Separately, Islamic insurgents attacked other Ethiopian troops withdrawing from a key road junction in southern Mogadishu. Insurgents and Ethiopians rarely comment on their casualties.

Somalia has not had a functioning government since 1991, when rival warlords overthrew dictator Mohamed Siad Barre and then turned on each other.

Its weak U.N.-backed government had called in the Ethiopian troops in December 2006 to oust an umbrella Islamic group — which included the al-Shabab extremists at the center of the current fighting — that had controlled southern Somalia and the capital for six months.

The Ethiopians announced late last year they would end their unpopular presence as demanded under an October power-sharing deal signed between the Somali government and a relatively moderate faction of the Islamists.

Fears of a power vacuum
But the Ethiopian pullout has sparked fears of a power vacuum because few expect the government can ensure security even with the help of the Islamist faction with which it has agreed to share power. The government controls only pockets of the capital, Mogadishu, and Baidoa, where parliament sits — and has tried to rule without a president for weeks.

Rival Islamic groups control other areas of southern and central Somalia, with the al-Shabab making the most dramatic gains in recent months. The al-Shabab's push also has fueled fears of extremist Islamists gaining power in Somalia.

The U.S. State Department considers al-Shabab a terrorist organization with links to al-Qaida, which the group denies.

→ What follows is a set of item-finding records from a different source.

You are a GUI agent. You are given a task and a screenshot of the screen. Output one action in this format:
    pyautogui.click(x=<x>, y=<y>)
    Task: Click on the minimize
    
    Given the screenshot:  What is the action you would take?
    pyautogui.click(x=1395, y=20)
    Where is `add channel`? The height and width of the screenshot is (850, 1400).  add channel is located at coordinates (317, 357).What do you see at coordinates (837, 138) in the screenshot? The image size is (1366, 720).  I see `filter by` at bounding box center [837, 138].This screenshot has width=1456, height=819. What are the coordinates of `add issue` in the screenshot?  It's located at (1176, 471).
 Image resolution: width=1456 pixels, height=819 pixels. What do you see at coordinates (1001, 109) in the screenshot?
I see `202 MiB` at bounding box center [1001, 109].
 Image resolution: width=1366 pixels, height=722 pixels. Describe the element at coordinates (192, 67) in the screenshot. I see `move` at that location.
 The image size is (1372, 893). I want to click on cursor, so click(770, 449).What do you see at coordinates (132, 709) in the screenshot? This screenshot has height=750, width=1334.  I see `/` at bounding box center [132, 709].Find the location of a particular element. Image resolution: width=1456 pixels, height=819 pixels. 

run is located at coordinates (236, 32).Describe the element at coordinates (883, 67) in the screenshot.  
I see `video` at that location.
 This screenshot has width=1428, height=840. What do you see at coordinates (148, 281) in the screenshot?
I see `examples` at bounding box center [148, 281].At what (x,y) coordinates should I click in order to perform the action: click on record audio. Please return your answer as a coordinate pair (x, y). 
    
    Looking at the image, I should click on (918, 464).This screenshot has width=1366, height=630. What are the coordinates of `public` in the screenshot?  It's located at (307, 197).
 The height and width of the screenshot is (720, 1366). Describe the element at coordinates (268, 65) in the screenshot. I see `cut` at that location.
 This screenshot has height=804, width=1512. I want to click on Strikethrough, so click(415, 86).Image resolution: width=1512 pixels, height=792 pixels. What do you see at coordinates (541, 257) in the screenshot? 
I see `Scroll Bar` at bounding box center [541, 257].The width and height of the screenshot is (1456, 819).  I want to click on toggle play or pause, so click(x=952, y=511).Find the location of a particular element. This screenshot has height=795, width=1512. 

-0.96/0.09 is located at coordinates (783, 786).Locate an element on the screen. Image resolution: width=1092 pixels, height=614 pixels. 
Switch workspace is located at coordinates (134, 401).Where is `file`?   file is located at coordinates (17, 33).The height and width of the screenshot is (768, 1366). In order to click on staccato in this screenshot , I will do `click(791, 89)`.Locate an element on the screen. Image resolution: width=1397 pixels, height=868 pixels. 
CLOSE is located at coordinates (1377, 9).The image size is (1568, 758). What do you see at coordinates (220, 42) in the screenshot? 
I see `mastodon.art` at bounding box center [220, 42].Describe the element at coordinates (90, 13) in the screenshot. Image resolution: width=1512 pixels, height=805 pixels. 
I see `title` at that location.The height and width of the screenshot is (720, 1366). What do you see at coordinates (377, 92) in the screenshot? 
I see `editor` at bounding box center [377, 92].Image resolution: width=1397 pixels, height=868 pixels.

Meanwhile, gunmen abducted an Egyptian teacher in Somalia's relatively peaceful northwestern breakaway republic where such kidnappings are rare, officials said Wednesday.

Mohamed Mustafa Ibrahim was stopped late Tuesday as he went to a mosque in Burao, located in the self-declared Republic of Somaliland.

He was bundled into a car and taken to an undisclosed location, said Jama Abdullahi, a senior government official.

Police were searching for the kidnappers, said Ahmed Saqadhe Dubad, Somaliland's police chief.

Last year saw a rise in kidnappings in Somalia with foreigners often being targeted for ransoms on land and off Somalia's lawless coast, where pirates are holding about a dozen ships. At least six foreign aid workers and journalists remain in captivity in Somalia.

However, it is rare for abductions to take place in northwestern region of Somaliland, which declared its independence from Somalia in 1991 and has its own regularly elected government, parliament and judiciary. The breakaway republic has avoided much of the chaos and anarchy that exists in the rest of the country.